━━━ Given entries ━━━

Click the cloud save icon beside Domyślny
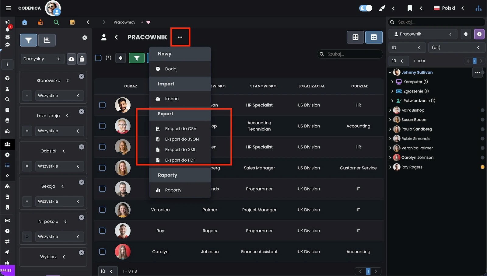This screenshot has height=276, width=487. click(71, 59)
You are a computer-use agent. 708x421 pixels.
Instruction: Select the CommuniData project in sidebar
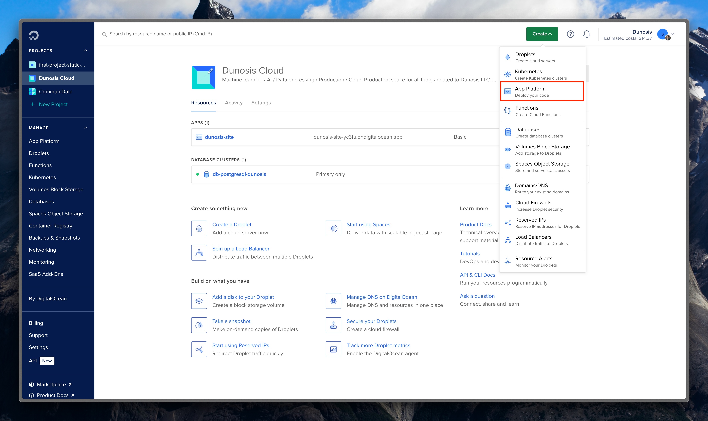tap(55, 92)
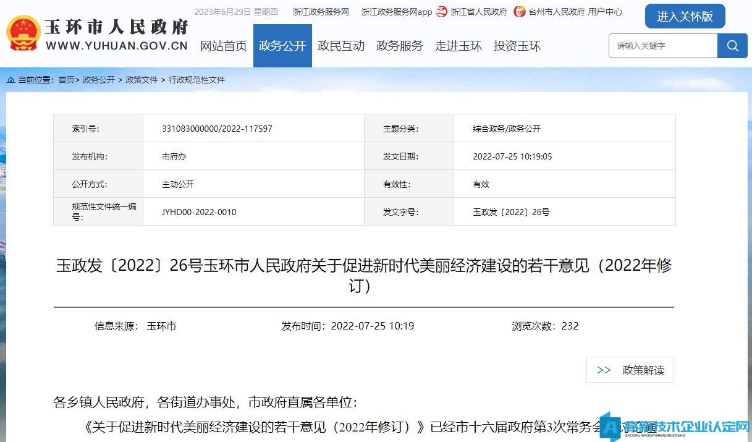Click the home icon beside 当前位置

tap(11, 80)
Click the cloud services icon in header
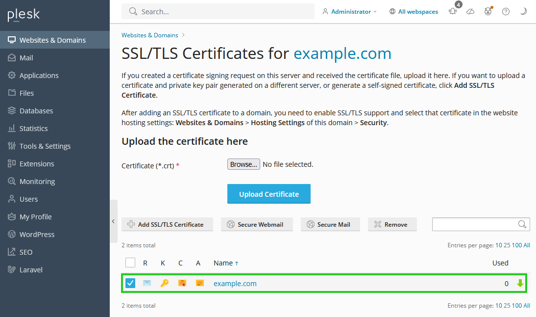This screenshot has width=536, height=317. coord(470,11)
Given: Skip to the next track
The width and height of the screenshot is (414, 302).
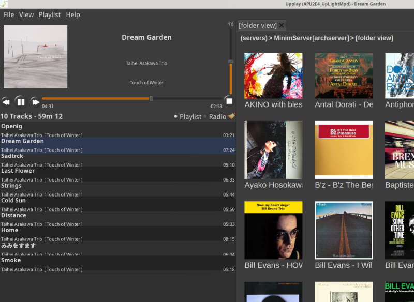Looking at the screenshot, I should [x=35, y=102].
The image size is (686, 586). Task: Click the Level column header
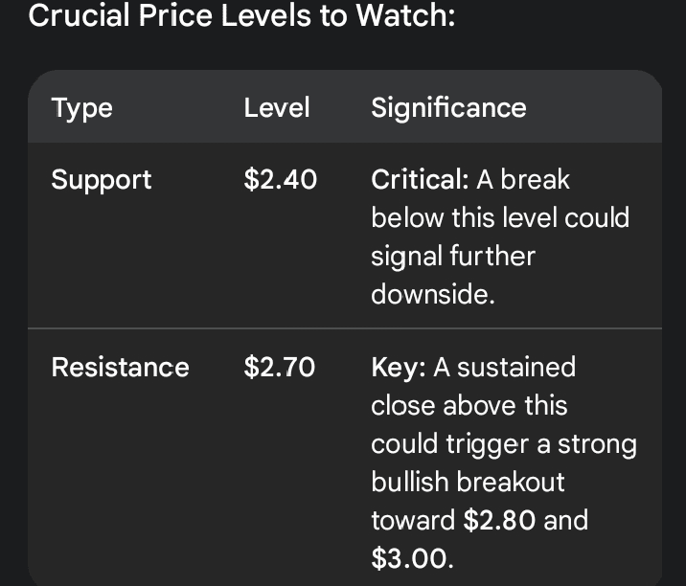(x=276, y=107)
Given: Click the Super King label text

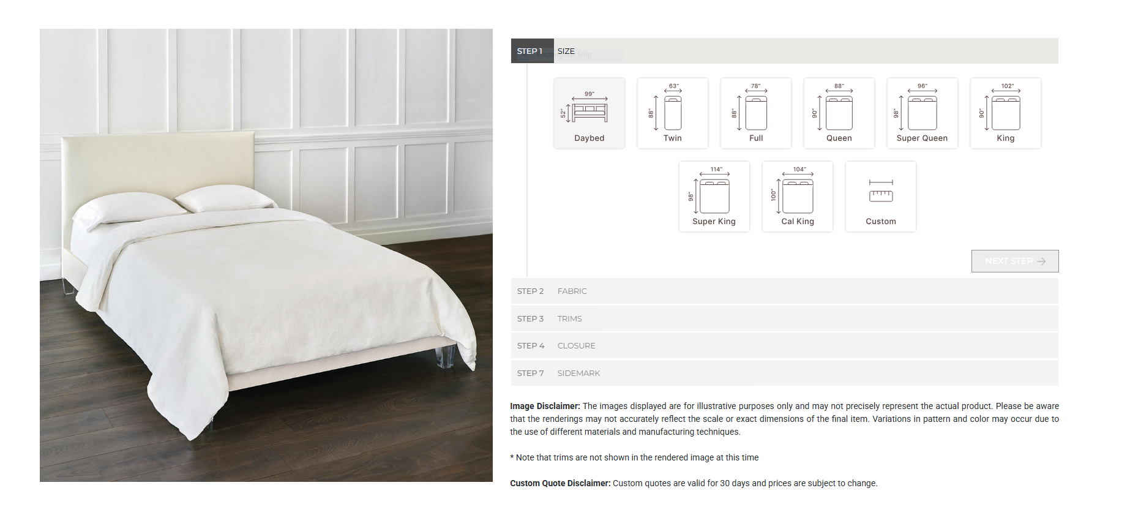Looking at the screenshot, I should click(714, 222).
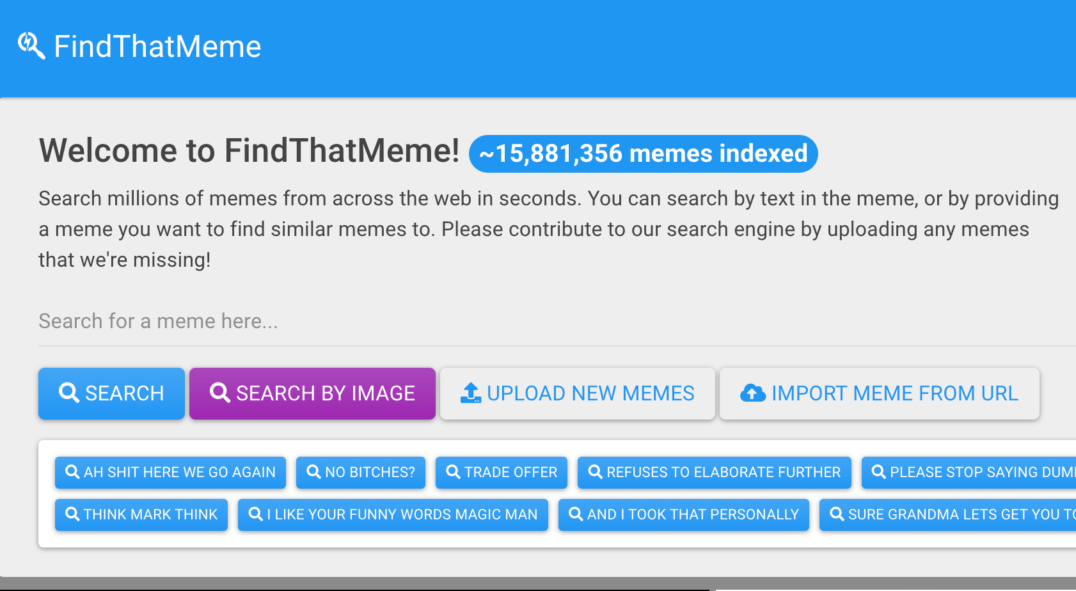Click the magnifier icon on THINK MARK THINK
Viewport: 1076px width, 591px height.
pos(72,514)
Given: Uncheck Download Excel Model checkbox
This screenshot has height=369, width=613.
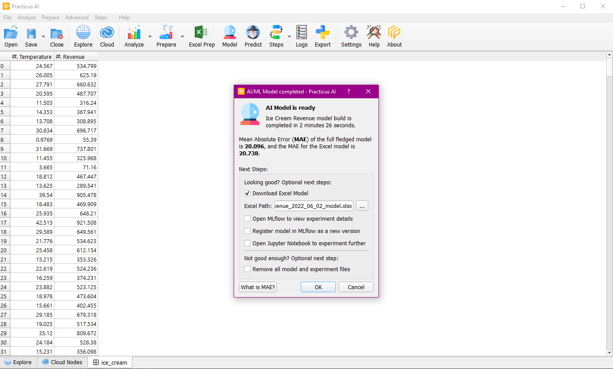Looking at the screenshot, I should (248, 193).
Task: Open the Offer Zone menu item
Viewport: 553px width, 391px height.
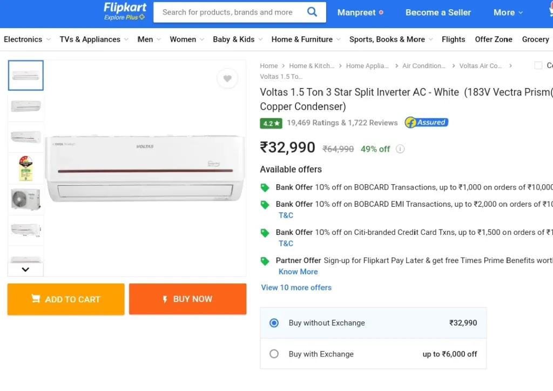Action: click(x=494, y=39)
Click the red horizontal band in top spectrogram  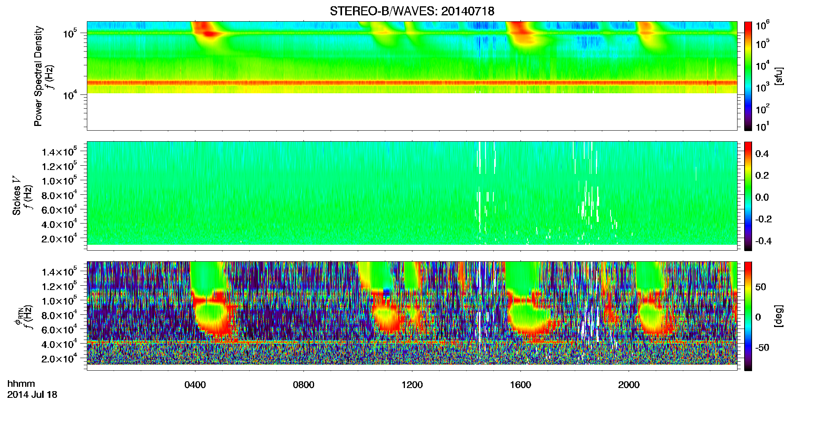tap(412, 83)
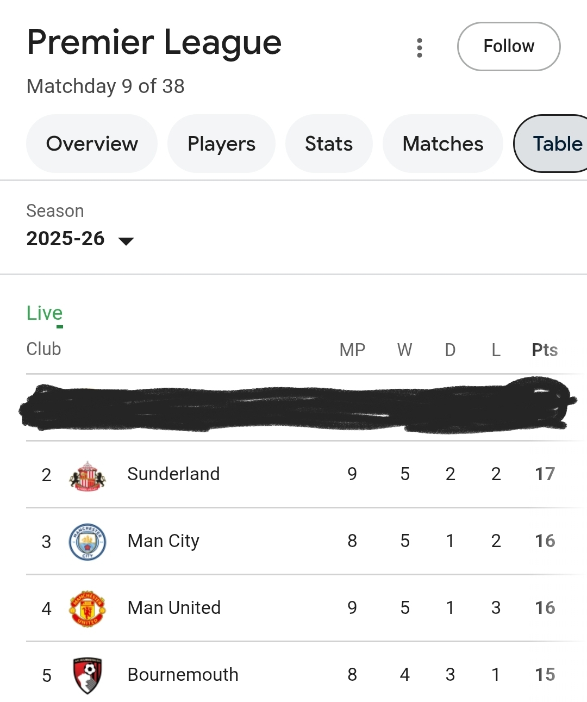Open Sunderland team name link

coord(173,474)
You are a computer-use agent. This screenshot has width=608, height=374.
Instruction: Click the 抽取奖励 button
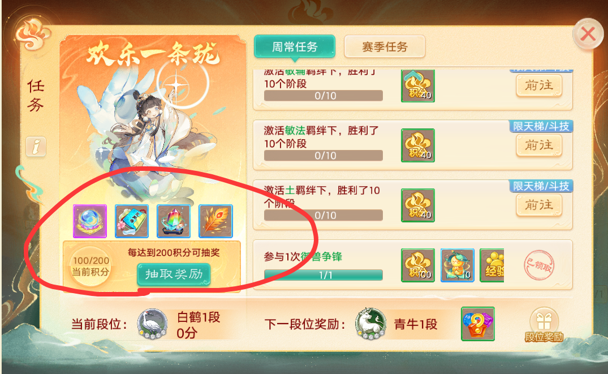pos(174,274)
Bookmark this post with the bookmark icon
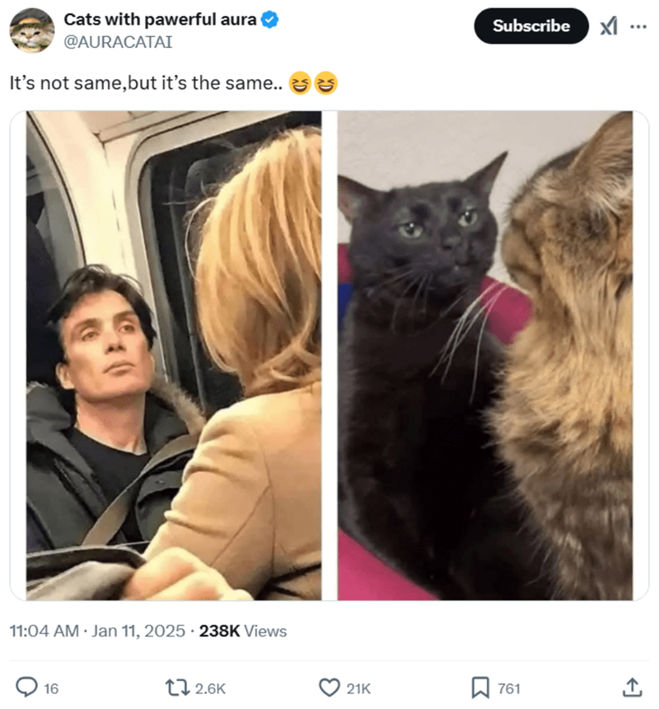 coord(480,687)
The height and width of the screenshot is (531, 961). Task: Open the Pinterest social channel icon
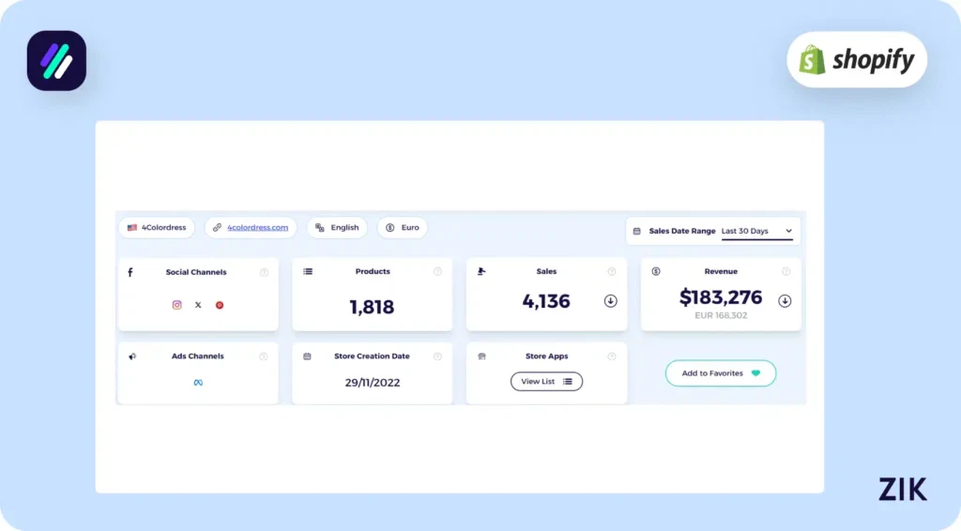(220, 305)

━━━

• _Problem_: Recast the records, from the start through the line containing "(x=276, y=107)", as a Markdown table with the columns Row and Line, numbering each non-blank line in order and skipping blank lines. Leave the pictures out.

• _Finished exercise_:
| Row | Line |
|---|---|
| 1 | Click the cloud save icon beside Domyślny |
| 2 | This screenshot has height=276, width=487. click(71, 59) |
| 3 | You are a computer-use agent. 708x421 pixels. |
| 4 | Instruction: Select the CommuniData project in sidebar |
| 5 | tap(55, 92) |
| 6 | Click the home icon beside 当前位置 |
| 7 | tap(11, 80) |
| 8 | Click the cloud services icon in header |
| 9 | This screenshot has width=536, height=317. coord(470,11) |
| 10 | Given: Skip to the next track |
| 11 | The width and height of the screenshot is (414, 302). |
| 12 | Looking at the screenshot, I should [x=35, y=102]. |
| 13 | The image size is (686, 586). Task: Click the Level column header |
| 14 | (x=276, y=107) |